> [Text segment]:
-- Start --

The city is one of the world's largest markets for shark fin, which is viewed by many Chinese communities as a delicacy and often served as a soup at expensive banquets.

While domestic consumption has shrunk after years of activist campaigning, Hong Kong remains a vital trade hub for shark fins — both legal and illegal — headed for the Chinese mainland and Southeast Asia.

"Last year, over 90 per cent of shark fin imports in Hong Kong were re-exported, and a major market is mainland China," said Mr Loby Hau, oceans sustainability assistant manager at WWF-Hong Kong.

The city regulates its shark fin trade using an international treaty on endangered species, meaning certain types of fins must have export permits showing they were sustainably captured.

The latest meeting of the 184-nation Convention on International Trade in Endangered Species of Wild Fauna and Flora (Cities), which began in Panama on Monday (Nov 14), may add protections for two major shark families.

-- End --

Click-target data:
-- Start --

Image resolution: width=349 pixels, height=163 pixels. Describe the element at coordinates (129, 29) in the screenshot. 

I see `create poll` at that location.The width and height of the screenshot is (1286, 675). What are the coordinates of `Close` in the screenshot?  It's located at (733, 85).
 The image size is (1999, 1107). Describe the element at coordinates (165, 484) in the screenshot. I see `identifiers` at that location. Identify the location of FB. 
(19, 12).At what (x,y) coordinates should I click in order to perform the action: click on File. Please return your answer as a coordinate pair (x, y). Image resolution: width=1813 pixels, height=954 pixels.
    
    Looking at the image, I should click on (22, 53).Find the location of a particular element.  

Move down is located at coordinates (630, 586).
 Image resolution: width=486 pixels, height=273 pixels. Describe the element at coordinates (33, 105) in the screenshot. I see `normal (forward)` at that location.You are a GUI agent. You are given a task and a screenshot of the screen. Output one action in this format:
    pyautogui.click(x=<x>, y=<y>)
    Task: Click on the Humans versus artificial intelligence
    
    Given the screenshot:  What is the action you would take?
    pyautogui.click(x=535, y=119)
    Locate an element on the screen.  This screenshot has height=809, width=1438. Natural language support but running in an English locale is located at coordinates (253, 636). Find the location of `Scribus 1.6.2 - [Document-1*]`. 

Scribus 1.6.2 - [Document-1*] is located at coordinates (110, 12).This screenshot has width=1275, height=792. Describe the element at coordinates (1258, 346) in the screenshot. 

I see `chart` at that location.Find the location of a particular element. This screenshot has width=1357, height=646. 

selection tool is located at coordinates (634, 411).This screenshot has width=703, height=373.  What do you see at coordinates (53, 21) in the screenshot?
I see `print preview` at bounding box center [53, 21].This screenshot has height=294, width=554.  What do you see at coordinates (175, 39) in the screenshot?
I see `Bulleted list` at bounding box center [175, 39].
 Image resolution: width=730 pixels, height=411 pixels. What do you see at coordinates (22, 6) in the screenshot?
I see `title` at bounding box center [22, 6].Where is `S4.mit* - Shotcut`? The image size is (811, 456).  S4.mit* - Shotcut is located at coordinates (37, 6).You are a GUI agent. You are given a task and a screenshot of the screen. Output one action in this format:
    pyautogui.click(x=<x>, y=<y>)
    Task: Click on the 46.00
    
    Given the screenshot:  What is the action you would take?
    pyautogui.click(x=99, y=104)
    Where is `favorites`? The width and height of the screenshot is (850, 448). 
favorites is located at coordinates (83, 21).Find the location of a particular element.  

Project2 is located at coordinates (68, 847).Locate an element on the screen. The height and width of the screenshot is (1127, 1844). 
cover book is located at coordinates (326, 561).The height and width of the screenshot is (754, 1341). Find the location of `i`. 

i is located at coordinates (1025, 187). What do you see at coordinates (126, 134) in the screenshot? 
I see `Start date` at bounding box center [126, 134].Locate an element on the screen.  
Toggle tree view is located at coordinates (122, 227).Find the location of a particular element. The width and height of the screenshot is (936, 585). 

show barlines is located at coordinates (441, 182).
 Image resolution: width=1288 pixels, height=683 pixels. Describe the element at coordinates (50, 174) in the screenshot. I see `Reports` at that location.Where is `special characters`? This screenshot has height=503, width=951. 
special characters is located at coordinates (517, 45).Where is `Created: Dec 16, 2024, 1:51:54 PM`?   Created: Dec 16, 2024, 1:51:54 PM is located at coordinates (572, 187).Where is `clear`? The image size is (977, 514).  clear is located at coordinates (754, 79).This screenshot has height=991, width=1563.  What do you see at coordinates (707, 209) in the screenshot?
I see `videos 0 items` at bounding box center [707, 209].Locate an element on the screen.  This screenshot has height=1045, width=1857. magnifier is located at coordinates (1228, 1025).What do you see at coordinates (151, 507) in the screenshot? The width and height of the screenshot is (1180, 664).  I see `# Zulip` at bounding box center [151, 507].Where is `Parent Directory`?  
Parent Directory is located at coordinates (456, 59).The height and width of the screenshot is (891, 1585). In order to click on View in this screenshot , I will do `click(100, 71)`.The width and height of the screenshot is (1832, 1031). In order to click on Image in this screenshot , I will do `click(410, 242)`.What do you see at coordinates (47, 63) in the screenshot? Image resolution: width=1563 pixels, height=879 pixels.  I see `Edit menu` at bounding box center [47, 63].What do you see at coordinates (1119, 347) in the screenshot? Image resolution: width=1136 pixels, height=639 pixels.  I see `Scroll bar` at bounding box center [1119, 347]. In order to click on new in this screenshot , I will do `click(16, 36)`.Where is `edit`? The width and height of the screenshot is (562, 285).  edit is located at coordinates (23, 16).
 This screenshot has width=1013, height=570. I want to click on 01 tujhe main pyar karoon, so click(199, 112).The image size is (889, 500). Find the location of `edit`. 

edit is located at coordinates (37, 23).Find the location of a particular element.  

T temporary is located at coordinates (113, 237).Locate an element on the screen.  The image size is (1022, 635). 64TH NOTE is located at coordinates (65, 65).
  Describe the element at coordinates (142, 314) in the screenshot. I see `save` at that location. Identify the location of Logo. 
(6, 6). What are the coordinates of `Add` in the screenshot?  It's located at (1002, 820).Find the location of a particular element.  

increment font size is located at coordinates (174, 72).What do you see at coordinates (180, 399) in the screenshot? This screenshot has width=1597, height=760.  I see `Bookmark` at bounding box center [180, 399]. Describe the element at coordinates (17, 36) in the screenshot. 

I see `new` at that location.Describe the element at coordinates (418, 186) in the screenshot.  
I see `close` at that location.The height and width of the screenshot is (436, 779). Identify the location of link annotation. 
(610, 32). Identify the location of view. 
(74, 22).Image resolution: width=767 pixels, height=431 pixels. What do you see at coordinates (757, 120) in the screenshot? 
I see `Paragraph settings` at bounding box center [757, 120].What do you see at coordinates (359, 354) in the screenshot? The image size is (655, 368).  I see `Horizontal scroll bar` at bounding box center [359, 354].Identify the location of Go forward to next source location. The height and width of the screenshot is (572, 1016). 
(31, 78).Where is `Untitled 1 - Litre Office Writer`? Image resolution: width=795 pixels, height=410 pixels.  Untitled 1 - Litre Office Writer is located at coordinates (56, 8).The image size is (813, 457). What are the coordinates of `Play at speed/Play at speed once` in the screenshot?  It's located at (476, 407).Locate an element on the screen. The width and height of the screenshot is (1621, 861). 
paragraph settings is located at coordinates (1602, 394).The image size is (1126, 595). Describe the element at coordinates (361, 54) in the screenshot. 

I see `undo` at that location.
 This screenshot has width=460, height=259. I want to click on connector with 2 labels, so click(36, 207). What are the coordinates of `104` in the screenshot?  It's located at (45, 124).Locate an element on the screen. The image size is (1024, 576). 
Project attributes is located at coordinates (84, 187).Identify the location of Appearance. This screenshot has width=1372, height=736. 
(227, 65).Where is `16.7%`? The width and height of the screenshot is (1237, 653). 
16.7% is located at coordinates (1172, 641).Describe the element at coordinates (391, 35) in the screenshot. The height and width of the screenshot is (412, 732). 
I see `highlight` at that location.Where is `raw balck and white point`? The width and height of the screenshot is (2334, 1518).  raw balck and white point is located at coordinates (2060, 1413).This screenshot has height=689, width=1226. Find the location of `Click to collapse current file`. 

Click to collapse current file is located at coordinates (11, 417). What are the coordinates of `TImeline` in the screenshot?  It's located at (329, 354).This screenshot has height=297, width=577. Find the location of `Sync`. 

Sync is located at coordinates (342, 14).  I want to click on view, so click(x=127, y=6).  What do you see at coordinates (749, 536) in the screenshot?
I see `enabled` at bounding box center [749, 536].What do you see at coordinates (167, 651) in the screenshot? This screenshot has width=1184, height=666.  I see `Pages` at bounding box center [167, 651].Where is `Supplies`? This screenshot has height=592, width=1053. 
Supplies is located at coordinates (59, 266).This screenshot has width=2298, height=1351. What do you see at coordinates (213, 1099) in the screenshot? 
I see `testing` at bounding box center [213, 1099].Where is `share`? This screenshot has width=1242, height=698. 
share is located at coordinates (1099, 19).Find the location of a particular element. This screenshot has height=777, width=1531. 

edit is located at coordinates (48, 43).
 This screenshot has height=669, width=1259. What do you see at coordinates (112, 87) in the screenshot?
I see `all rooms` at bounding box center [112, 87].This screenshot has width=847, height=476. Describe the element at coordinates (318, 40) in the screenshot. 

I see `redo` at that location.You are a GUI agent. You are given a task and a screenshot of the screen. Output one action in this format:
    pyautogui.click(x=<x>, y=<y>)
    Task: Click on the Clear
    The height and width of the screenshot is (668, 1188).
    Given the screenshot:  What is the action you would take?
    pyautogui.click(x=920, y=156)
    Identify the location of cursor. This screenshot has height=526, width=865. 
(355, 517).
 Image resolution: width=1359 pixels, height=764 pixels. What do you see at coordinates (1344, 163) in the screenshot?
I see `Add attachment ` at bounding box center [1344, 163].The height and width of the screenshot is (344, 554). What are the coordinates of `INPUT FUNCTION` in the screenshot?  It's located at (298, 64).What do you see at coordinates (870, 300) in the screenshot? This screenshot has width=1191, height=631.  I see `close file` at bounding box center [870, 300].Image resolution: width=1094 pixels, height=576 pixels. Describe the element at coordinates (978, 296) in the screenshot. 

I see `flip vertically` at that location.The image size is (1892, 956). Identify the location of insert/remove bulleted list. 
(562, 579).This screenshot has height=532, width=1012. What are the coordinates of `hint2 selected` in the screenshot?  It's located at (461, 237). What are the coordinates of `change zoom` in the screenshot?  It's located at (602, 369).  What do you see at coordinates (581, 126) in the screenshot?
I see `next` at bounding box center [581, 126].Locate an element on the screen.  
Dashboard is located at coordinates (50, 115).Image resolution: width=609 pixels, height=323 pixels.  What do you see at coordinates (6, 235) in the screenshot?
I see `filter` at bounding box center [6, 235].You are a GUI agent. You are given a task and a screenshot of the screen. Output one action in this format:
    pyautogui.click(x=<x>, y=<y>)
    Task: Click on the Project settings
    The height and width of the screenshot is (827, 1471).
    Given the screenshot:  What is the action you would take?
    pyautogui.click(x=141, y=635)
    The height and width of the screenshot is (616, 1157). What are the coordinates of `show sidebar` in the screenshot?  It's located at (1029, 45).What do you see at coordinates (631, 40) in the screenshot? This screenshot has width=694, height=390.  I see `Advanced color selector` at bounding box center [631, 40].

-- End --

> [Problem set]:
1. In the text on Hong Kong's shark fin trade, what share of the city's shark fin imports were re-exported last year?
2. Based on the text on Hong Kong's shark fin trade, explain why certain types of fins need export permits.
3. Write a continuation of the text on Hong Kong's shark fin trade, starting after its last sentence.
The items are separate material, unrelated to the text on Hong Kong's shark fin trade.

> [Task responses]:
1. Over 90 percent.

2. Hong Kong regulates its shark fin trade through an international treaty on endangered species. Under that treaty, certain types of fins must carry export permits showing they were sustainably captured.

3.
Researchers say the proposals, if passed, will protect a huge number of shark species and place further pressure on Hong Kong's law enforcement, which is already battling a surge in illicit shark fins.

Hong Kong seized 27.5 tonnes of legally regulated shark fins in 2021 and 29.5 tonnes the year before, a government spokesman told AFP. In 2019, the figure was just 6.5 tonnes.

 

 

Hong Kong's controversial shark fin trade may face its biggest shakeup in years if conservationists get their way in securing tighter regulations at an international wildlife conference in Panama.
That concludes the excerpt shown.